In generale, la configurazione barica che si verrà a creare, salvo inizio della prossima settimana, avrà caratteristiche più autunnali che invernali.
Cosa aspettarci nel dettaglio?
Nel corso del prossimo fine settimana ci sarà un ingresso di aria fredda che raggiungerà il suo apice all’inizio della prossima settimana interessando Italia Orientale e Centro-Sud mentre il Nord specie Ovest resterà maggiormente ai margini di questa irruzione di aria fredda, arco alpino a parte.
L’ingresso di aria fredda che avverrà dai quadranti orientali determinerà lo sviluppo di una fase di maltempo che assumerà connotati, forse anche estremi, nel Sud Italia e sulle Isole maggiori.
Con l’arrivo dell’aria fredda, si svilupperà una vasta area di bassa pressione il cui posizionamento sarà verosimilmente sul Centro-Sud Italia con perno sul basso Tirreno in scivolamento verso il Nord Africa nei giorni successivi.
Maltempo estremo in arrivo, vediamo le regioni interessate…
La fase di maltempo che prenderà il via all’inizio della prossima settimana potrebbe insistere per circa una settimana tra Sicilia, Calabria, parte della Puglia, Basilicata e Sardegna Orientale/Meridionale.
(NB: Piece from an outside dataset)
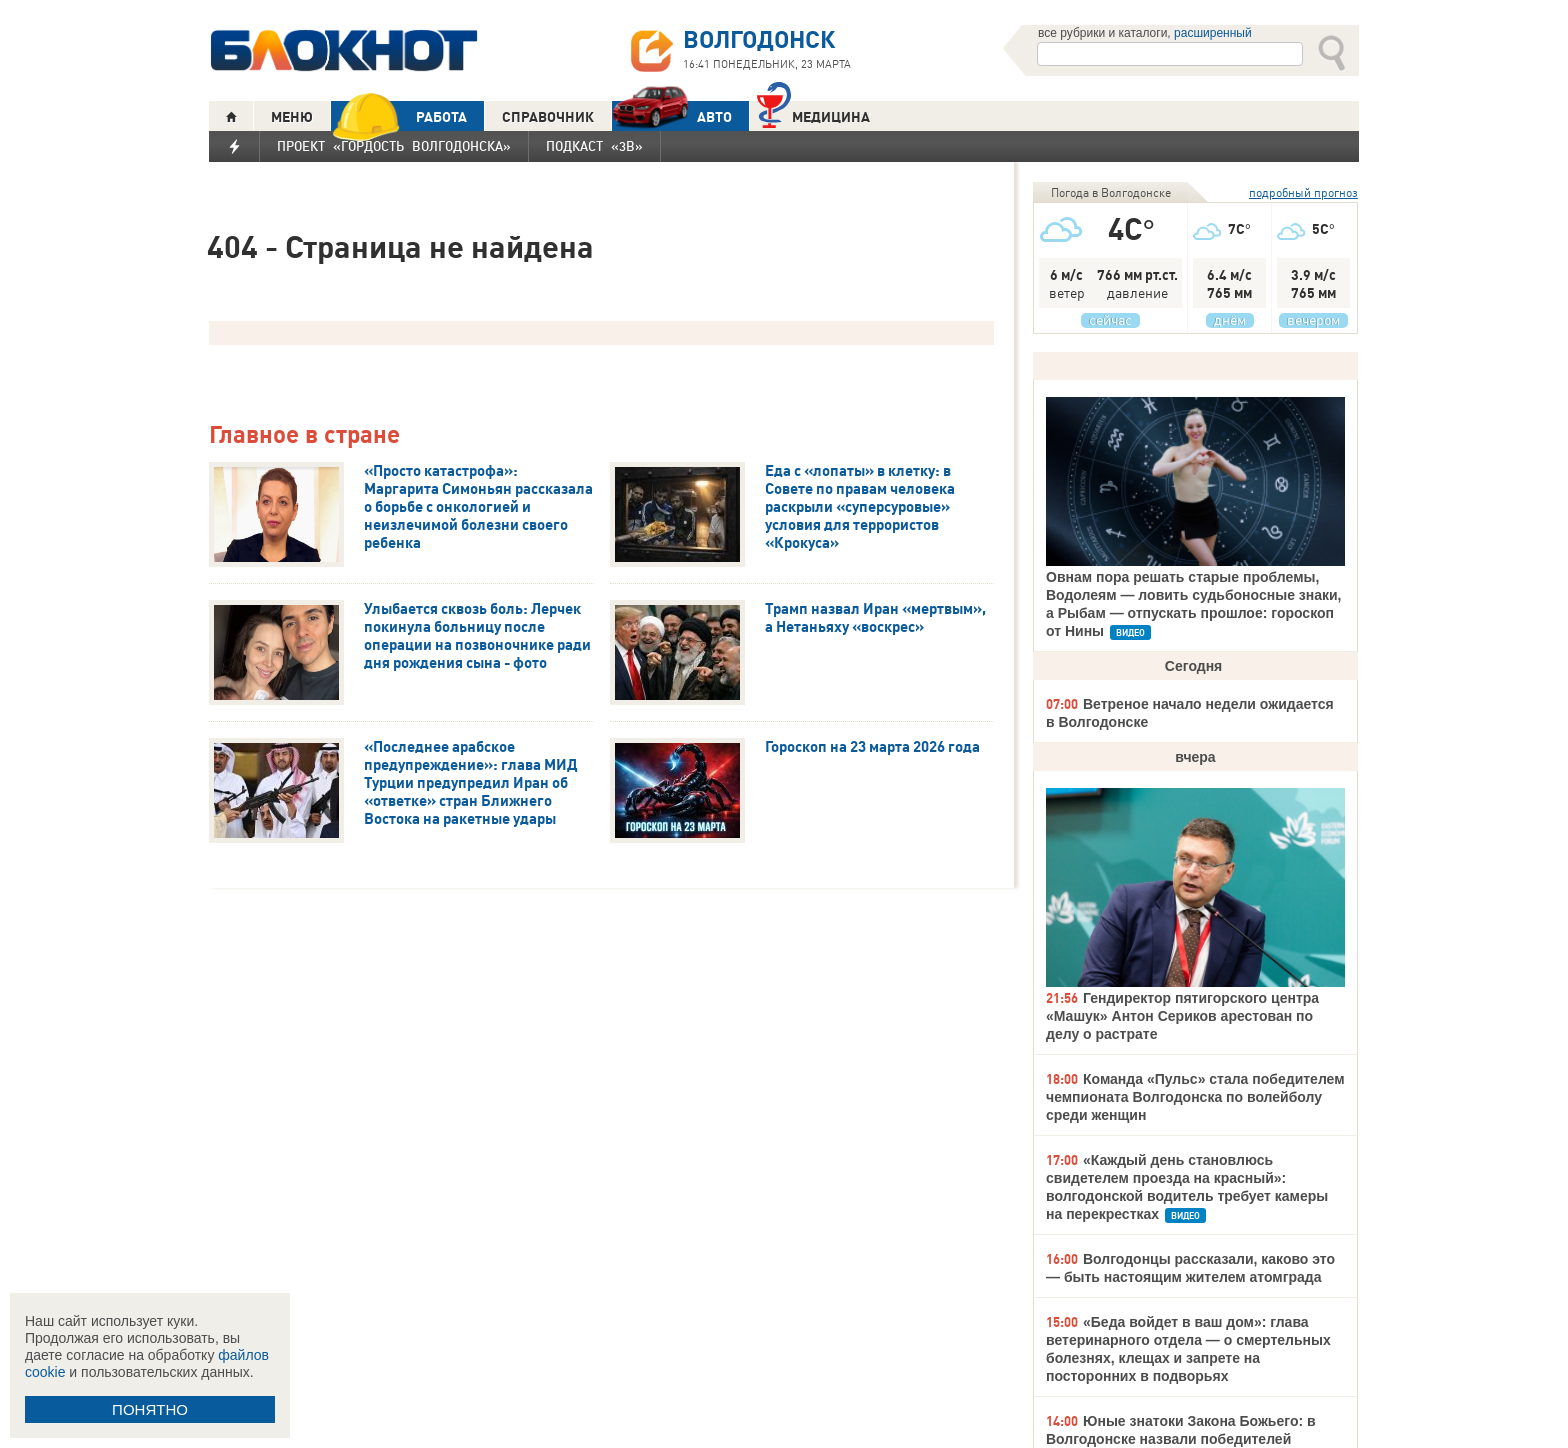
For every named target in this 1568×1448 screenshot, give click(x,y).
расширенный (1213, 33)
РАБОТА (399, 116)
Alcune aree, ora vedremo quali nel dettaglio, vivranno una fase di maltempo che potrebbe risultare estremo considerando i quantitativi di pioggia estremamente abbondanti che cadrebbero.
Nello specifico, Calabria Ionica e Sicilia Orientale rischiano di registrare accumuli a tre cifre. In particolare, pare che l’area che potrebbe essere interessata dai fenomeni più intensi sia proprio la Calabria Ionica dove entro fine evento potrebbero cadere oltre 200 mm di pioggia. Fenomeni estremamente abbondanti anche in Sicilia Orientale con accumuli fino a 150/180 mm.
Sarebbe anche una fase estremamente difficoltosa poiché pioverebbe su gran parte dell’Appennino Calabro e sui rilievi della Sicilia ad eccezione delle cime più elevate mentre a quote di 1600/1800 metri ci sarebbe una continua alternanza di fasi di pioggia a fasi di neve. Una situazione di questo genere potrebbe innescare allagamenti alle basse quote e non solo, ma quando la situazione sarà più definita si potrà parlare di cosa realmente rischiano questi territori.
Altrove, nelle altre regioni menzionate, cadrebbero da 60 mm a 100 mm di pioggia, trattasi comunque di fenomeni abbondanti.